[Problem] Determine how many lines of the listing contain the word "agent". The reply is that number alone.

[Task inputs]

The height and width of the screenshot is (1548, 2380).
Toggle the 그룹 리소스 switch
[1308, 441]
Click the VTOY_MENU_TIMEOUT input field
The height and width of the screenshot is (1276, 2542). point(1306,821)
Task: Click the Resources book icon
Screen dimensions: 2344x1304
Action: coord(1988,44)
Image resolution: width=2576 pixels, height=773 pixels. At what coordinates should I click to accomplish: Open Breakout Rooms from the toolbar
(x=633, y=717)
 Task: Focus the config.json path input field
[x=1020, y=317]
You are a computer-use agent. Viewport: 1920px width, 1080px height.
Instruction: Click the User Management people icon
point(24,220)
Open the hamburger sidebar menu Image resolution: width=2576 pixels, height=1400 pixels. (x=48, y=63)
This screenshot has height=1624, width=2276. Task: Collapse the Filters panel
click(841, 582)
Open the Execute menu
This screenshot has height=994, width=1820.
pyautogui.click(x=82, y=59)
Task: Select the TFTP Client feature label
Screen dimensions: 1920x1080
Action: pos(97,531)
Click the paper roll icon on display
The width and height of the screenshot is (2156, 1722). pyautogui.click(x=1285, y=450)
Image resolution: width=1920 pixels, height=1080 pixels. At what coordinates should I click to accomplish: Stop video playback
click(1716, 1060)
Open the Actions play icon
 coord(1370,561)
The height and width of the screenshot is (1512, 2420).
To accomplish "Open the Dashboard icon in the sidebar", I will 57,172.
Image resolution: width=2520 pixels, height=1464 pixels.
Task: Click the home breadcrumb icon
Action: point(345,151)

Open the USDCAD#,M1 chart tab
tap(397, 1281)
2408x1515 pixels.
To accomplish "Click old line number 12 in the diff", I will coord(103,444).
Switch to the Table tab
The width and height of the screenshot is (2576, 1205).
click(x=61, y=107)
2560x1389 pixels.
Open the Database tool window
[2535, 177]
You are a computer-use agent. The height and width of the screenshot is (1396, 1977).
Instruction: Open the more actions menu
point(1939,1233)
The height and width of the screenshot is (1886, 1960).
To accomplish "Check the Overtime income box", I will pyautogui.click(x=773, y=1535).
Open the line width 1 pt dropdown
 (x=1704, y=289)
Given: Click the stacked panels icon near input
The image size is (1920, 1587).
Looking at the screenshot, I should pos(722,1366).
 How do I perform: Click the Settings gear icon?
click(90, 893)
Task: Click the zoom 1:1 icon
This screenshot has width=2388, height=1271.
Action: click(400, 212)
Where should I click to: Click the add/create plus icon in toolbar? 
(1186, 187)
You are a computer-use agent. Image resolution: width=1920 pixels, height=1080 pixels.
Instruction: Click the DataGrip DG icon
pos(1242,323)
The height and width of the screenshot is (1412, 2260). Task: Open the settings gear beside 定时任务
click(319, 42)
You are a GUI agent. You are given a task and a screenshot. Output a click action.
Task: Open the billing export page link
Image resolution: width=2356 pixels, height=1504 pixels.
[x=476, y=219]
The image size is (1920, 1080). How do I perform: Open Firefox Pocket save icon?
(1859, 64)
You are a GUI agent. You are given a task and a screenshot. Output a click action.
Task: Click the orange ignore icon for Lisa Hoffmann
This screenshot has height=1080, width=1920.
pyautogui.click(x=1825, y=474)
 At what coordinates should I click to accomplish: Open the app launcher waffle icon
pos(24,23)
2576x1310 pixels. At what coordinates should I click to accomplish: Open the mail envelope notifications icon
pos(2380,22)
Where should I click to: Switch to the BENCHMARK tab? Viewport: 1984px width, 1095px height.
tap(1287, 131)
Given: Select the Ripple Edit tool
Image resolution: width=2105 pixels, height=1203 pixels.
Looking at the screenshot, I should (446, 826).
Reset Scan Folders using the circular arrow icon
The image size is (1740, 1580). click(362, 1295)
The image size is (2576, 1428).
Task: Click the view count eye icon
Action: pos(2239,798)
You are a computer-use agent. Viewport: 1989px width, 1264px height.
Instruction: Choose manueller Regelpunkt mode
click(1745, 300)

[Solution for this exercise] 6